You ask AI something. It answers. You skim it, nod, copy-paste it, move on to the next tab.
Small moment. Happens fifty times a day. Nobody thinks twice about it.
But somewhere in that skim-nod-paste move, the roles flipped. The AI did the thinking. You did the agreeing. Agreeing without checking used to be your job's failure mode, not your habit.
We talk a lot about AI being too agreeable — the yes-man chatbot, the one that calls your bad idea genius because pushback might earn a thumbs-down. Fair complaint. Written about endlessly.
what about? you read what it gave you, feel that little hit of relief at not having to think anymore, and say "yeah, this works." Not because it actually works. Because checking takes effort, and effort was the whole thing you came here to skip.
That's not using a tool anymore. That's becoming one.
The AI ran the logic, weighed the options, picked an answer. That's the part of the job that used to require a brain in the room. You just rubber-stamped it. So really — who was the human in that exchange? The one doing the reasoning, or the one doing the nodding?

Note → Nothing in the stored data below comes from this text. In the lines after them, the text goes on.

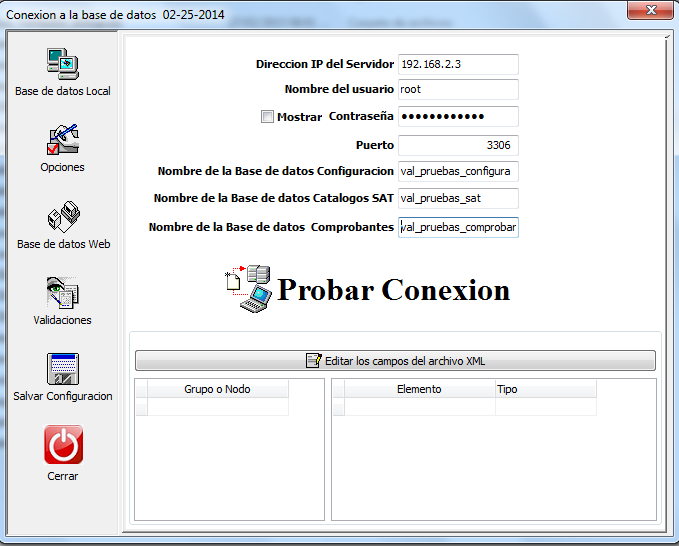Open the Base de datos Web icon
The width and height of the screenshot is (679, 546).
click(x=63, y=216)
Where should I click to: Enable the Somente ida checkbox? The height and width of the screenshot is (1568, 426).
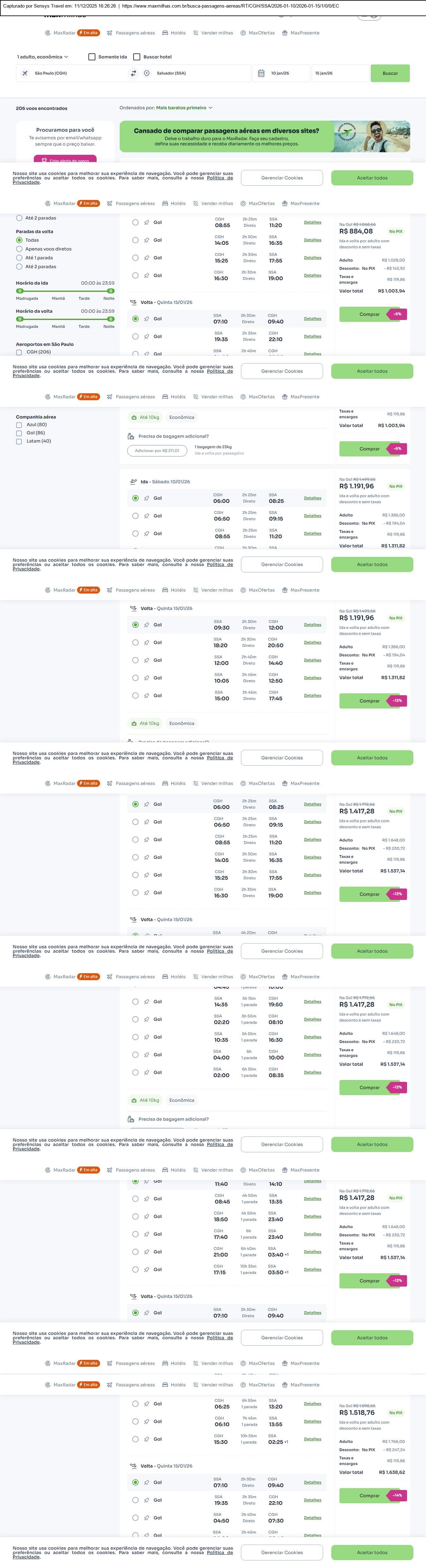[x=92, y=57]
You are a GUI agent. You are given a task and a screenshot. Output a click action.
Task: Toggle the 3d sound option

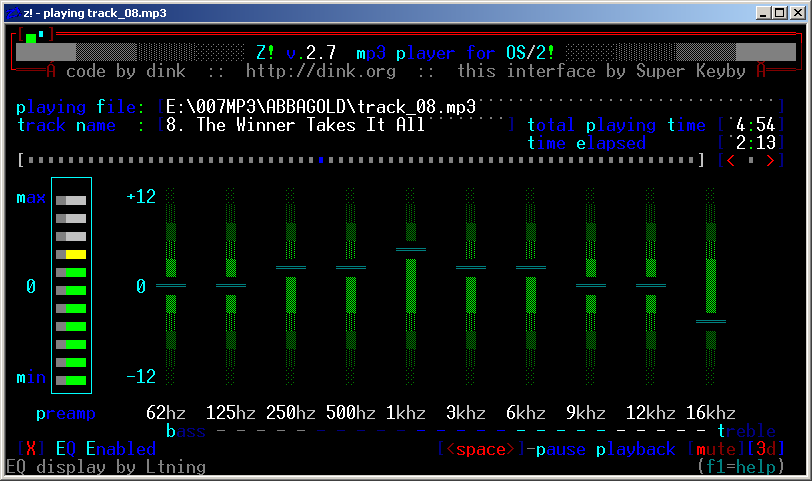pyautogui.click(x=765, y=449)
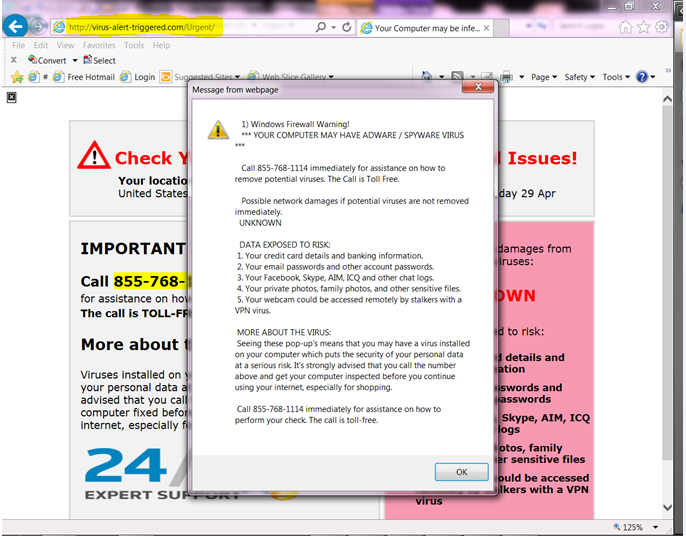This screenshot has width=686, height=536.
Task: Click OK in the webpage message dialog
Action: click(461, 471)
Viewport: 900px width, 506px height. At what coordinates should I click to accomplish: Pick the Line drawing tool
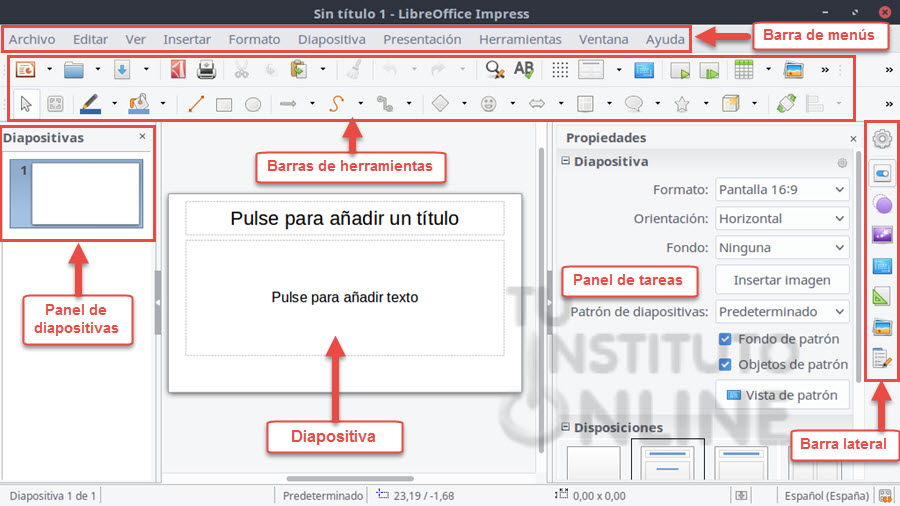pyautogui.click(x=196, y=103)
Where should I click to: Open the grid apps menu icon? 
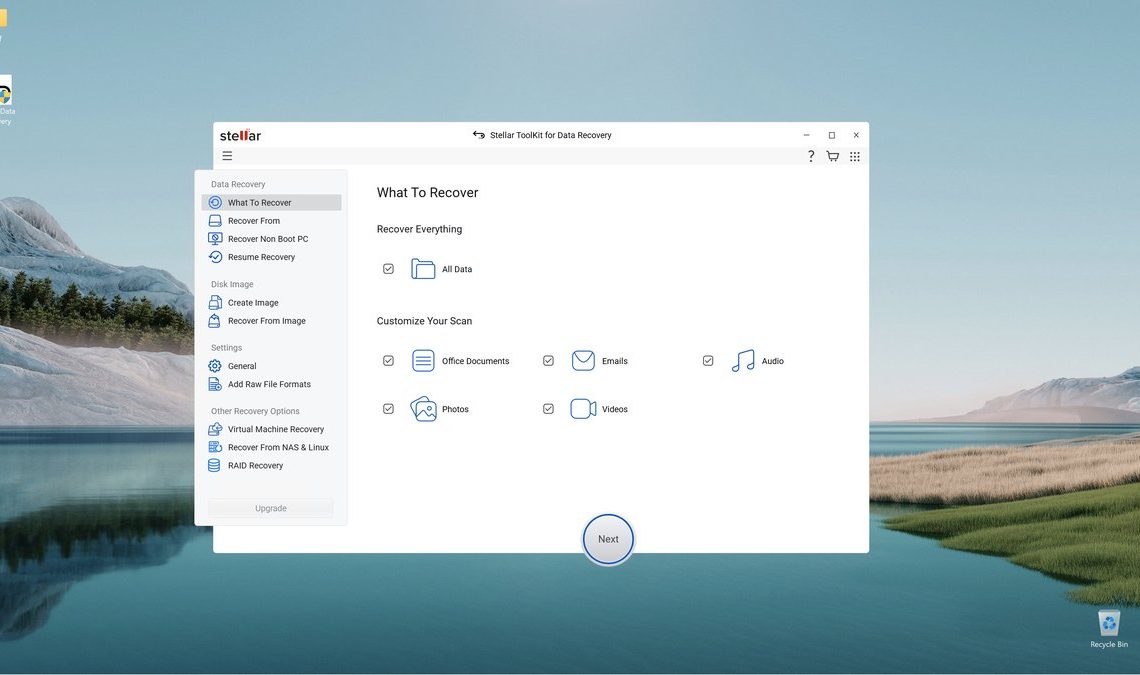tap(854, 156)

This isn't an anti-AI rant. AI being wrong sometimes is fine, expected even, that's what it is — a fast, confident, occasionally-wrong collaborator. The actual danger isn't the AI's mistake. It's your silence about it. A wrong answer that gets questioned is just a draft. A wrong answer that gets accepted is now load-bearing — under your work, your decision, your name.
It feels good to skip the checking, that's the trap. Feels like trust. Feels efficient. Feels like you levelled up your workflow. It's not any of that. It's just abdication wearing a productivity costume.
Using AI well isn't about typing the right prompt. It's about staying the one in the room who's still allowed to say "wait, no, that's wrong." Give that job away too, and you haven't gained a teammate — you've trained your own replacement to need zero supervision, including yours.
Ask the question. Read the answer like you don't trust it yet. Then decide. That's the whole difference between using the tool and becoming one.